Two cultures – Seed

11.09.09

Seed a publié récemment une série d’interviews assez intéressantes sur le paradigme des deux cultures et dont la sociologie s’est, il n’y pas si longtemps, rêvée être une troisième voie médiane. Ca mérite le détour pour s’initier un peu aux discours actuels sur cet autre débat de l’épistémologie sociale des sciences humaines.

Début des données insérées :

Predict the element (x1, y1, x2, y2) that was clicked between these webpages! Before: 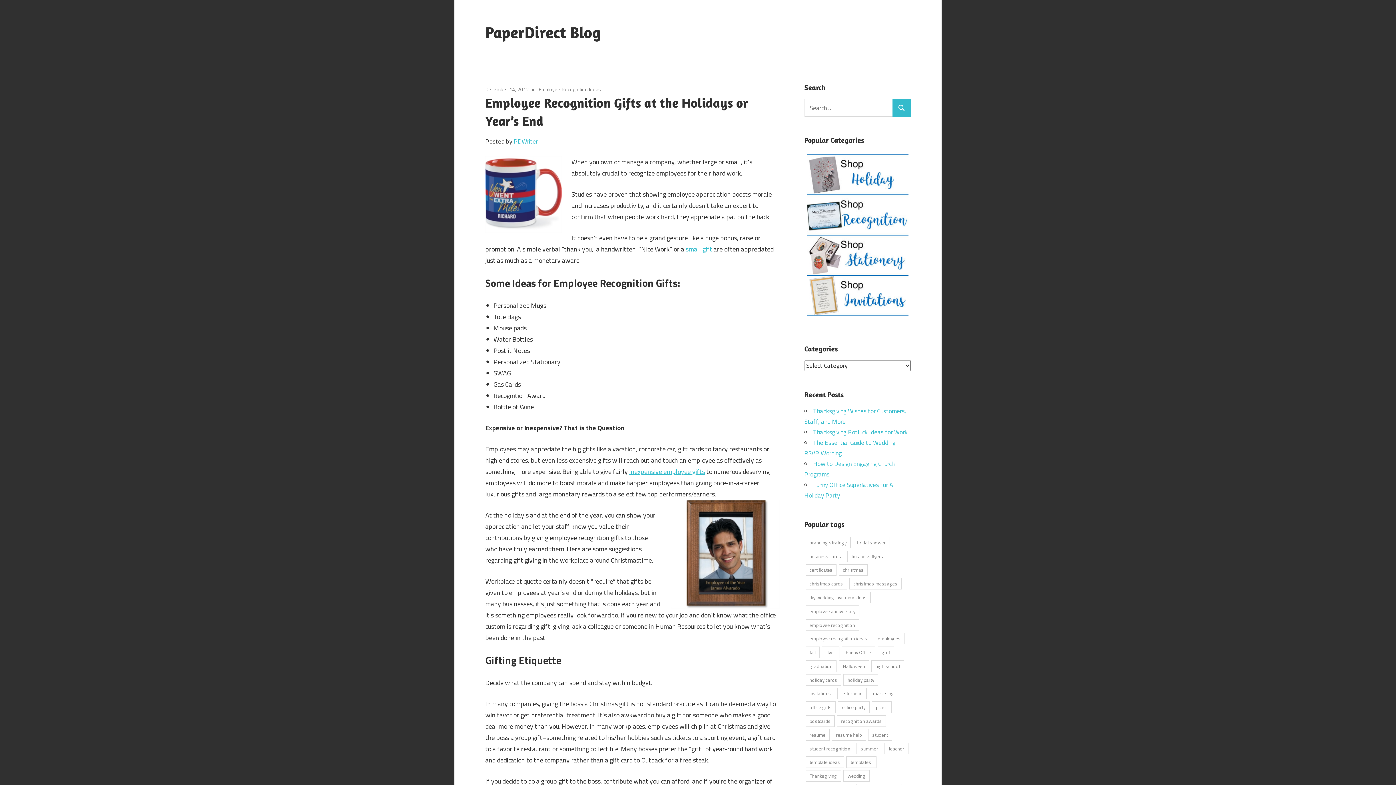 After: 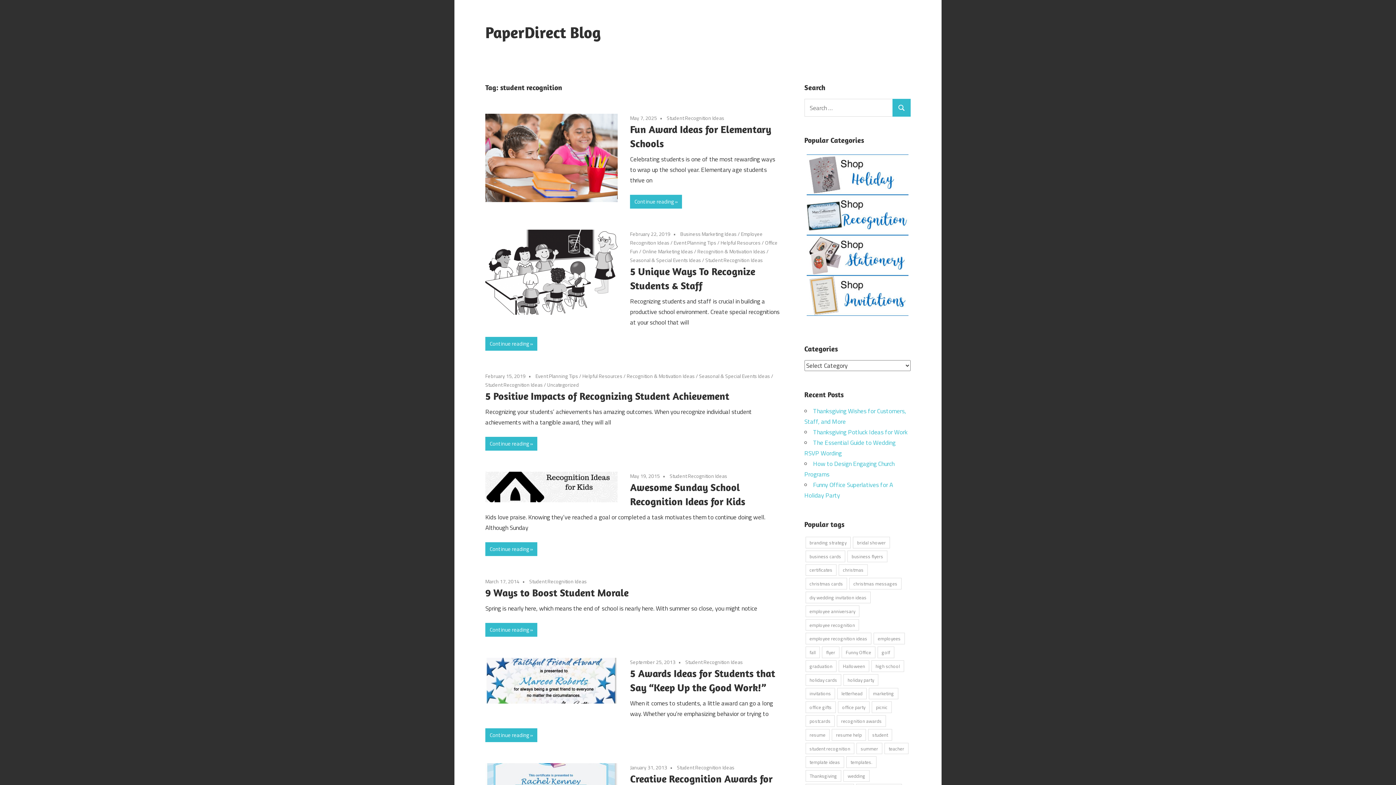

En parlant de “Culture”, à force de lire Sloterdijk, je crois que j’ai fini par inconsciemment intérioriser que le sens de ce mot, une fois débarassé de sa perspective moderniste et progressiste, n’était au final qu’un autre signifiant pour énoncer le principe de dressage globalisé de l’humain par l’humain. C’est n’est qu’en retournant dernièrement sur UBU WEB pour écouter les conférences de Barthes sur le vivre ensemble et le désir de neutre que je redécouvre la propre perspective de la tradition de pensée que je peux véhiculer à travers mon discours quotidien sans m’en rendre compte ; les engagements et les paradigmes mobilisés afin mieux construire une indiscipline sont formulés avec un tel sens de la sobriété, de la simplicité et de la clareté dans ces conférences qu’ils me réduisent au silence, non pas par fatigue (un des thèmes du second cycle) mais parce qu’ils ont le don de tranquiliser en faisant croire que tout n’a pas seulement été dit, mais que cela a été bien dit. A quoi bon alors autre chose que l’incorporation/incarnation ? Cela ne fait que renforcer cette impression que le langage s’impose à la pensée et je n’arrive toujours pas à me défaire de ce sentiment de méfiance qui s’avance alors. La plupart des scientifiques qui se positionnent en utilisant ce genre de mot comme d’un simple symbole ne demandant aucun sacrifice de principes me laissent complètement indifférents. On sait tous vers quel genre de débat stérile d’épistémologie naïve la discussion va tendre.

Sur la traduction

02.09.09

L’été a été assez propice à quelques travaux et réflexions sur les langues et la traduction. Voici quelques notes pêle-mêle.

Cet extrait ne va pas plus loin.